You would then use runtimeClassName in your pods, like this:

apiVersion: v1
kind: Pod
metadata:
  name: mypod
spec:
  runtimeClassName: windows-1903
  # ...

Check the enhancement page for further details, and to learn how this feature interacts with #1001 Support CRI-ContainerD and Hyper-V.

#689 Support GMSA for Windows workloads

Stage: Graduating to Stable
Feature group: windows

This will allow an operator to choose a GMSA at deployment time and run containers using it to connect to existing applications, such as a database or API server, without changing how the authentication and authorization are managed inside the organization.

Read more in the release for 1.14 of the What’s new in Kubernetes series.

#1043 RunAsUserName for Windows

Stage: Graduating to Stable
Feature group: windows

Now that Kubernetes has support for Group Managed Service Accounts, we can use the runAsUserName Windows specific property to define which user will run a container’s entrypoint.

Read more in the release for 1.16 of the What’s new in Kubernetes series.

#995 Kubeadm for Windows

Stage: Graduating to Beta
Feature group: cluster-lifecycle

Support for Windows nodes was introduced in Kubernetes 1.14, but there wasn’t an easy way to join Windows nodes to a cluster.

Since Kubernetes 1.16, kubeadm join is available for Windows users with partial functionality.
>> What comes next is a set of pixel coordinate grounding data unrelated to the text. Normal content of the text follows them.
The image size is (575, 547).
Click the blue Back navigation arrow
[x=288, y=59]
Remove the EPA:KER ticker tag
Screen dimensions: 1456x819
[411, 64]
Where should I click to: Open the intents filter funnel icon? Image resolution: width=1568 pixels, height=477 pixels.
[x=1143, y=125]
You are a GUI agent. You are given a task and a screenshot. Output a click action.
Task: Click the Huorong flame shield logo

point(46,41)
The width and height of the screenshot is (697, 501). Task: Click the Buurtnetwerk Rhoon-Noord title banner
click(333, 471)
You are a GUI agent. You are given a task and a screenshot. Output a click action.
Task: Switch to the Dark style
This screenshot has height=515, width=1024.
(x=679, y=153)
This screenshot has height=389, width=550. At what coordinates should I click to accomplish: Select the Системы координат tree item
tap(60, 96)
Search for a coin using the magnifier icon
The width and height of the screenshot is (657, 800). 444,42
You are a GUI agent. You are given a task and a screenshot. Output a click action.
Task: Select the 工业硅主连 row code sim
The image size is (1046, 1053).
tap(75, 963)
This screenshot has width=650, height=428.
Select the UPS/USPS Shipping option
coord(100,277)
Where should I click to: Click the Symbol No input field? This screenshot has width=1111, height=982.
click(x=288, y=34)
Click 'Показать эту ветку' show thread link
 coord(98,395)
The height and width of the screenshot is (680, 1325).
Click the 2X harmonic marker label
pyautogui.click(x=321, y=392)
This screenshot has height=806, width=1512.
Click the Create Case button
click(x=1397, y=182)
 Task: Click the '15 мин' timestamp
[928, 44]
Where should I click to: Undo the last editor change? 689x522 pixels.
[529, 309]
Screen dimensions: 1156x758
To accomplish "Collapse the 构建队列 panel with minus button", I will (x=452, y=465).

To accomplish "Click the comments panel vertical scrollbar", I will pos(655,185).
It will lack some features like kubeadm init or kubeadm join --control-plane.

Read more in the release for 1.16 of the What’s new in Kubernetes series.

Storage

#695 Skip Volume Ownership Change

Stage: Alpha
Feature group: storage

Before a volume is bind-mounted inside a container, all of its file permissions are changed to the provided fsGroup value. This ends up being a slow process on very large volumes, and also breaks some permission sensitive applications, like databases.

The new FSGroupChangePolicy field has been added to control this behaviour. If set to Always, it will maintain the current behaviour. However, when set to OnRootMismatch, it will only change the volume permissions if the top level directory does not match the expected fsGroup value.

#1412 Immutable Secrets and ConfigMaps

Stage: Alpha
Feature group: storage

A new immutable field has been added to Secrets and ConfigMaps. When set to true, any change done in the resource keys will be rejected. This protects the cluster from accidental bad updates that would break the applications.

A secondary benefit derives from immutable resources. Since they don’t change, Kubelet doesn’t need to periodically check for their updates, which can improve scalability and performance.

After enabling the ImmutableEmphemeralVolumes feature gate, you can do:

apiVersion: v1
kind: Secret
metadata:
  …
data:
  …
immutable: true

However, once a resource is marked as immutable, it is impossible to revert this change. You can only delete and recreate the Secret, and you need to recreate the Pods that use the deleted Secret.

#1495 Generic data populators

Stage: Alpha
Feature group: storage

This enhancement establishes the foundations that will allow users to create pre-populated volumes. For example, pre-populating a disk for a virtual machine with an OS image, or enabling data backup and restore.

To accomplish this, the current validations on the DataSource field of persistent volumes will be lifted, allowing it to set arbitrary objects as values. Implementation details on how to populate volumes are delegated to purpose-built controllers.